- _INSTRUCTIONS FOR THE TASK_:
Repeat the entries exactly, keeping every line as it is.

- _Records from a data source_:

════════

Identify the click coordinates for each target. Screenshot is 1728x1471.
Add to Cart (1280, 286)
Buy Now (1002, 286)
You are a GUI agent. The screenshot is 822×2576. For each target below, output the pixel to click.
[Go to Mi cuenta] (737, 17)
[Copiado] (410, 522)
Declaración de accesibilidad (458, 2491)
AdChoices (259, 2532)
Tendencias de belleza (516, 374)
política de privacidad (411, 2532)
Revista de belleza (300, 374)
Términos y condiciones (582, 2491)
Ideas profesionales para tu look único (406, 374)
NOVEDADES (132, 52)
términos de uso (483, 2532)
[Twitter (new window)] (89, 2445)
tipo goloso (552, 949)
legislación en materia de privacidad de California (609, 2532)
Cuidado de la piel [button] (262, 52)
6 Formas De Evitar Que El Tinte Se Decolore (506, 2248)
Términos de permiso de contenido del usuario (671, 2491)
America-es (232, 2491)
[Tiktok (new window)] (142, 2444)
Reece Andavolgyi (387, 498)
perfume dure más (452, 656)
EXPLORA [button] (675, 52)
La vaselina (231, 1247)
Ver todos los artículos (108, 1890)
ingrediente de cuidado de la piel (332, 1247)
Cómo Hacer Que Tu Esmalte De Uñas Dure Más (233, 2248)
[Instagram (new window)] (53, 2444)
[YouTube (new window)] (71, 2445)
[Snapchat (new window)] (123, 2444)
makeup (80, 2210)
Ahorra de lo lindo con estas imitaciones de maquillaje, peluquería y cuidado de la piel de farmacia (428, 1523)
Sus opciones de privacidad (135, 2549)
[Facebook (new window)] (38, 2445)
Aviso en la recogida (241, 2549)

════════

- _ANSWER BOX_:
Identify the click coordinates for each target. Screenshot is 1728x1471.
Add to Cart (1280, 286)
Buy Now (1002, 286)
You are a GUI agent. The screenshot is 822×2576. For each target below, output the pixel to click.
[Go to Mi cuenta] (737, 17)
[Copiado] (410, 522)
Declaración de accesibilidad (458, 2491)
AdChoices (259, 2532)
Tendencias de belleza (516, 374)
política de privacidad (411, 2532)
Revista de belleza (300, 374)
Términos y condiciones (582, 2491)
Ideas profesionales para tu look único (406, 374)
NOVEDADES (132, 52)
términos de uso (483, 2532)
[Twitter (new window)] (89, 2445)
tipo goloso (552, 949)
legislación en materia de privacidad de California (609, 2532)
Cuidado de la piel [button] (262, 52)
6 Formas De Evitar Que El Tinte Se Decolore (506, 2248)
Términos de permiso de contenido del usuario (671, 2491)
America-es (232, 2491)
[Tiktok (new window)] (142, 2444)
Reece Andavolgyi (387, 498)
perfume dure más (452, 656)
EXPLORA [button] (675, 52)
La vaselina (231, 1247)
Ver todos los artículos (108, 1890)
ingrediente de cuidado de la piel (332, 1247)
Cómo Hacer Que Tu Esmalte De Uñas Dure Más (233, 2248)
[Instagram (new window)] (53, 2444)
[YouTube (new window)] (71, 2445)
[Snapchat (new window)] (123, 2444)
makeup (80, 2210)
Ahorra de lo lindo con estas imitaciones de maquillaje, peluquería y cuidado de la piel de farmacia (428, 1523)
Sus opciones de privacidad (135, 2549)
[Facebook (new window)] (38, 2445)
Aviso en la recogida (241, 2549)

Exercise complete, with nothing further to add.